**JOBS:**
1. Do the following statements agree with the agile skills article? Answer yes or no for each, quoting the deciding words. (a) The fastest route to quicker delivery is to deliver less. (b) Story slicing starts by handling exception cases. (c) Negotiation matters less in an agile environment than in plan-driven work.
2. Can you reproduce everything in the agile skills article from "If negotiation is" down to "the new deadline.", word for word?

**QUOTED TEXT:**
— Start —
More To Master
There's No Way Around It: Going Agile Requires New Skills
|Voices|||||THE AGILE PROJECT MANAGER|
By Jesse Fewell, CST, PMI-ACP, PMP, contributing editor
In the race to go agile, project leaders are discovering a hard truth: What got you here won't get you there. The problem is that you can't just stretch plan-driven delivery skills in an agile environment—you need to master new ones. Here are the three must-have skills demanded by agile approaches.
The easiest way to deliver faster is by delivering less. Want that project in half the time? Cut half the scope. It's simple—and really hard. Complex products involve dependencies and customizations. Where to begin?
The technique is called “story slicing.” Begin with the ideal user experience to deliver a minimum viable product (MVP), and worry about exception cases later. Support a single vendor first, and then add more.
Scope slicing can be overwhelming. Your sponsor might struggle to define a “minimum viable product.” Your team might protest building a prototype because of the associated rework with building out the full product later.
But the approach is here to stay. Whether it's software projects building a series of “full stack” deliverables or marketing projects featuring “micro campaigns,” the point is to get an incremental glimpse of the final product.
If negotiation is an important project management skill, it becomes mission critical in an agile environment. Everything is a trade-off. For example, a customer might want to accelerate the schedule, but then complain about part of the scope being unable to make the new deadline.
— End —
**MATERIAL:**
— Start —
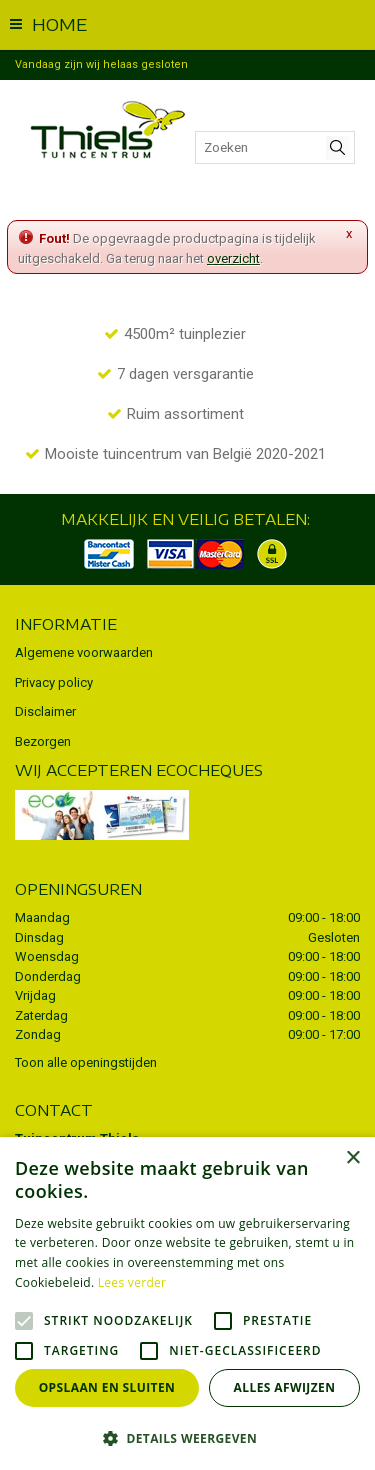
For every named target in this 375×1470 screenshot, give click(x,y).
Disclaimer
— End —
**SOLUTIONS TO THE EXERCISE:**
1.
(a) Yes: "The easiest way to deliver faster is by delivering less."
(b) No: "Begin with the ideal user experience to deliver a minimum viable product (MVP), and worry about exception cases later."
(c) No: "it becomes mission critical in an agile environment."

2.
If negotiation is an important project management skill, it becomes mission critical in an agile environment. Everything is a trade-off. For example, a customer might want to accelerate the schedule, but then complain about part of the scope being unable to make the new deadline.